No matter how advanced they get — no matter how realistic the physics, no matter how much the players start to look like the real pros — tennis games have always been, and will always be, just really deep versions of Pong. This, however, isn't a bad thing. Sure, the graphics were very basic, and the voice acting was terrible, but thanks to its perfectly calibrated controls, Pong still holds up... despite being older than Mario and Luigi combined.
Unfortunately, this doesn't make Top Spin 3 look very good. Though it has numerous pros, courts, and options — including a player creation section that would make World Of Warcraft jealous — and looks as good as Wimbledon on NBC, it is ultimately undone by the most obvious of gaming mistakes: bad controls.
Easy Come, Easy Go
As with most sports games, Top Spin 3 has a couple basic modes: Exhibition, where you can play a quick match of singles or doubles, alone or with friends; Tournament Mode, where you play such events as The U.S. Open, The Australian Open, and the, uh, Cincinnati Open; Top Spin School, a.k.a. the training levels; Player Creator, where you get to play God; and Options, which here is very important, since it allows you to turn off the awful music that plays over every menu and loading screen.
There's also, of course, a rich Online Mode, where you can not only play ranked and unranked matches and tournaments, both singles and doubles, but you can also engage in a World Tour that will crown an online champion twice a month.
The centerpiece of the game is the Career Mode. Take the player you already Frankensteined in Player Creator and have them play a series of matches in hopes of going from an Amateur to a Camera Shiller, er World Champion.
God Is In The Details

Augmenting all of these modes is a litany of options. There are nearly forty pros, including such recognizable names as Roger Federer, Maria Sharapova, and such old schoolers as Björn Borg, all of whom come with a choice of outfits (and no, none of them are a panda costume…or a bikini). And there are just as many courts from all around the world (U.S., Africa, Japan, Russia...), both clay and grass, and both indoor and outdoor, including such head scratchers as the public courts in Chicago. There's even two in Texas — Westside Drive in Houston and the Texas Arena in Dallas — because when you think tennis, you think Texas.

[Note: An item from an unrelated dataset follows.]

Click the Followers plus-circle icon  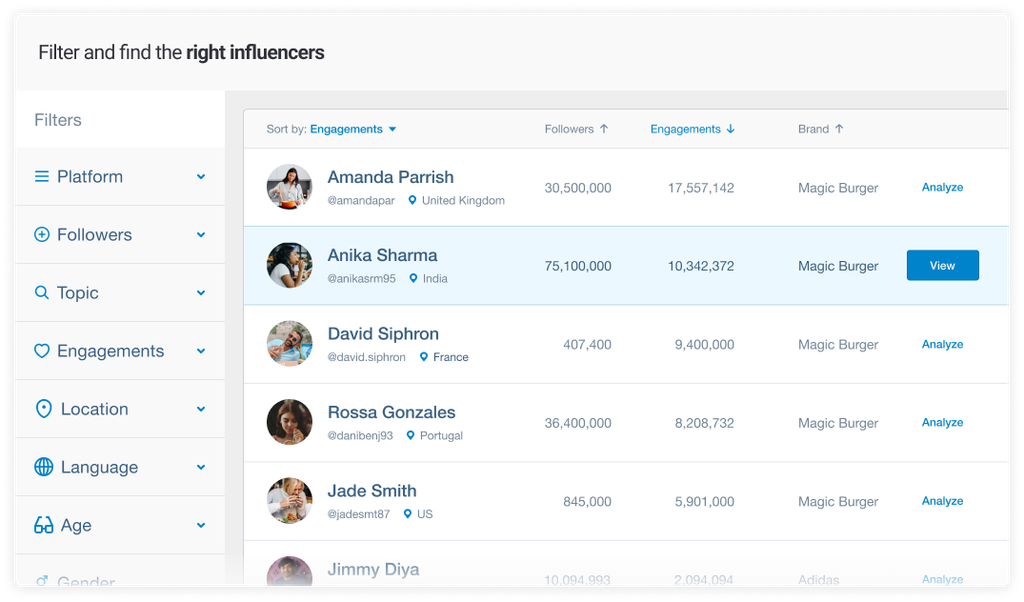pyautogui.click(x=42, y=235)
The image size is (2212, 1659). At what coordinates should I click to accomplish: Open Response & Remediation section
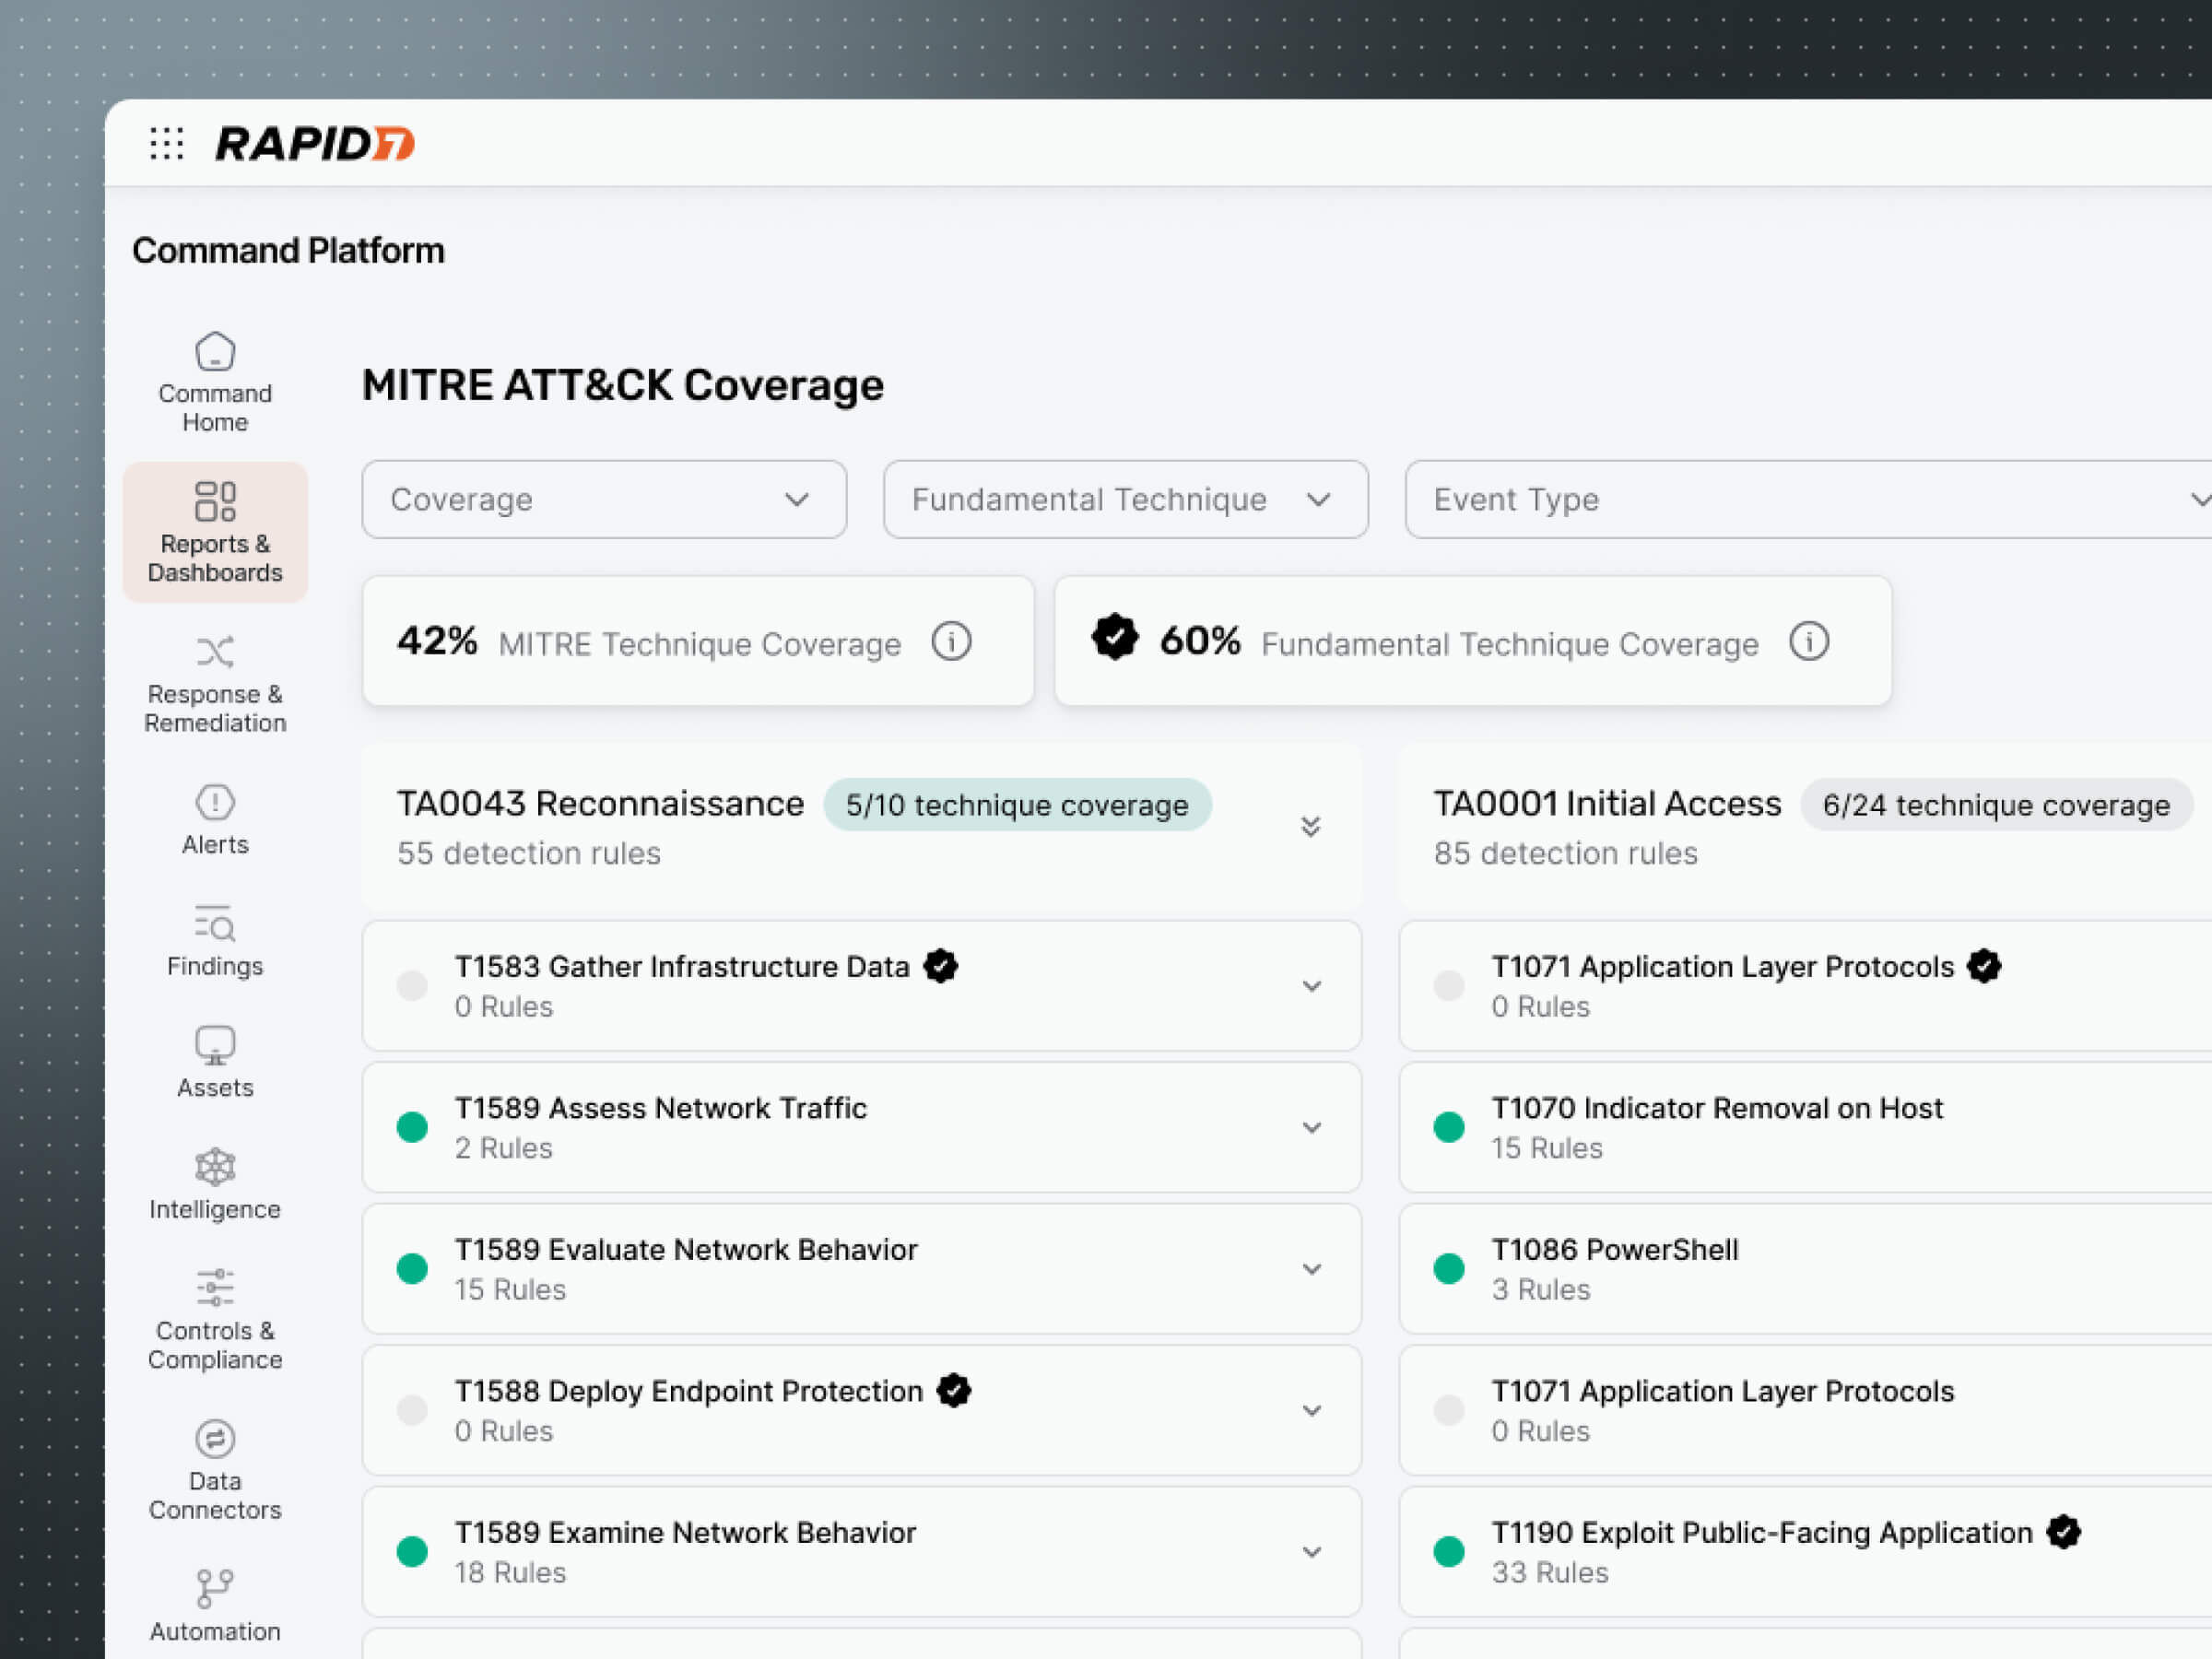[x=215, y=684]
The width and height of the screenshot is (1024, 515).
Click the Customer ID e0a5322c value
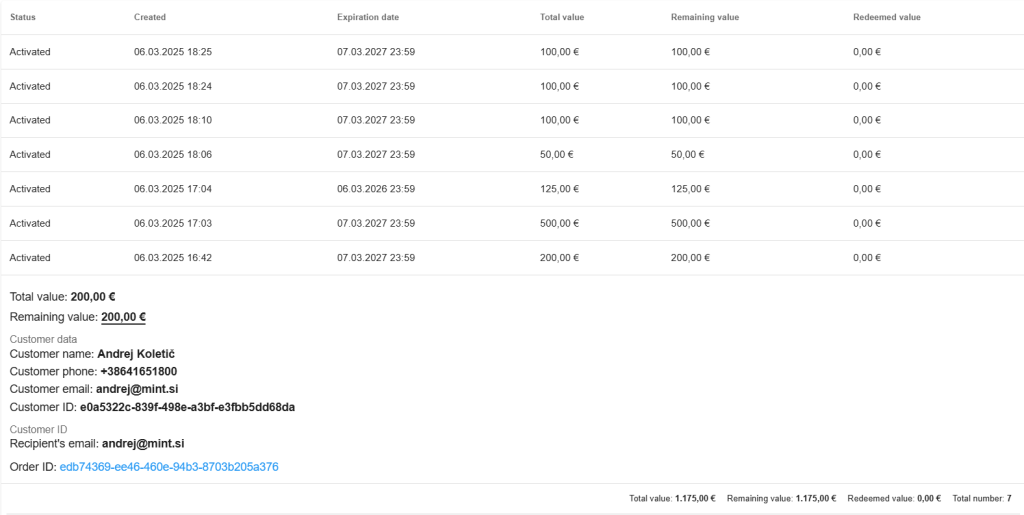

But nothing exemplifies the options overkill like the Player Creator, which lets you do more with a beard than most games let you do to an entire character. Every aspect of your characters face, from their forehead to their freckles, has multiple modifiers, and you can even tweak them like a Beverly Hills plastic surgeon with the Sculpt tool. Some options are so subtle, however, that you’ll be hard pressed to notice the difference, while others are just ridiculous, such as ladies hairstyle #6, an overly crimped cut that, when done in blue, makes you look like Selma from
The Simpsons.
Swing And A Miss

As good, if overwhelming, as all of the above may sound, it's all for naught when you realize that the controls are fundamentally flawed. The game boasts a new control scheme, one that has you holding and releasing the square, circle, or x button to swing, and pushing the left thumbstick to aim. Which may be more realistic, but it still takes a bit of getting used to, even if graduate Magnum Cum Laude from
Top Spin School.
Even if you've got the controls down, though, the swinging mechanics are sluggish and unresponsive. When the ball was coming right at Selma, and with the skill level set as low as it would go, she'd still miss, swinging well after the ball flew past her, despite my pushing the button well before the ball was in range. It's almost like you have depth perception problems and need glasses... the one thing they left out of the Player Creator mode.
Oh, and adding insult to injury, if you decide to quit a match because
The Simpsons are coming on, it acts as if you forfeited. This makes sense if you're losing 6-1, 6-1, 4-1, but if you’re winning... Though given how difficult it is to hit the ball, even when Sharapova lobs it lightly in your general directly, quitting while you're ahead is the least of your worries with this game.